After the story went public, Guido Fawkes blog denied the undercover actions amounted to a “fishing operation” to try to catch any politician it could.
Media ethics values include a industry-wide distaste for undercover reporting. Pretending to be someone else or tricking sources is only allowed for reporting at reputable media outlets under very strict and limited circumstances, which is reflected in IPSO’s guidelines.
“After a lengthy investigation,” IPSO wrote in a press release, “we have found that the subterfuge used was justified at each stage of the investigation and publication was in the public interest.”
IPSO’s investigation revealed that the reporter started the fake Twitter account only after a tip from an anonymous source. The tipster said “a number of women” said Newmark and other politicians tried to “initiate inappropriate relationships.” Since no source “was willing to speak on the record,” Wickham decided to start the Twitter account.
Newmark contacted Wittam directly after she tweeted “Ha Ha” to him. He ended up asking for photos from her and following up by sending “an explicit image of himself,” IPSO said.

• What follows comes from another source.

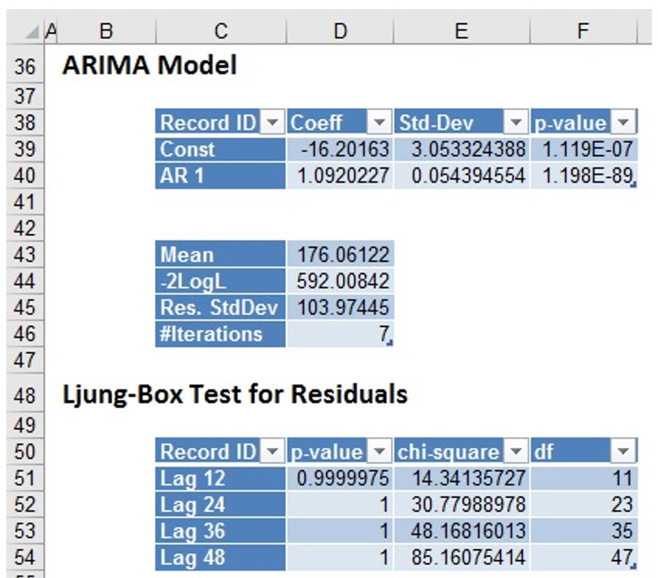
Task: Expand the Ljung-Box p-value filter dropdown
Action: click(x=380, y=452)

Guido Fawkes’ Wickham pointed iMediaEthics to Guido Fawkes’ March 26 post responding to the IPSO ruling.The site defended its undercover actions, especially in light of critical articles at the time by the Guardian, the Standard and BuzzFeed, and repeated that it only was interested in investigating Newmark. “We only ever had a private conversation with one MP – Newmark – and it was instigated by him,” Guido Fawkes reported.
“The article and the newsgathering techniques used to obtain it raised issues under the Editors’ Code and were a matter of public concern,” IPSO said of its decision to investigate.
IPSO’s chief executive Matt Tee defended the Mirror story as in the public interest.
“This case raised public concerns and it was important that IPSO make inquiries, whether or not there was a complaint,” he was quoted in OPSO’s press release.
IPSO investigated the Mirror’s undercover report even though Newmark didn’t complain and didn’t participate in the investigation, IPSO said. Originally, another politician, Mark Pritchard, complained about the report and IPSO said it would investigate, but Pritchard settled his complaint with the Mirror after it published a correction, iMediaEthics reported at the time.
“The newspaper cooperated with the investigation, making full submissions,” IPSO said. However the Mirror redacted a list of messages between the reporter posing as a woman and the politician claiming it was necessary for the politician’s privacy.
IPSO’s predecessor the Press Complaints Commission didn’t have the power to investigate without a complaint.
The Mirror argued that IPSO overreached its power because it needed to base any investigation on a complaint, but IPSO denied that in its ruling.
iMediaEthics has written to the Mirror for comment.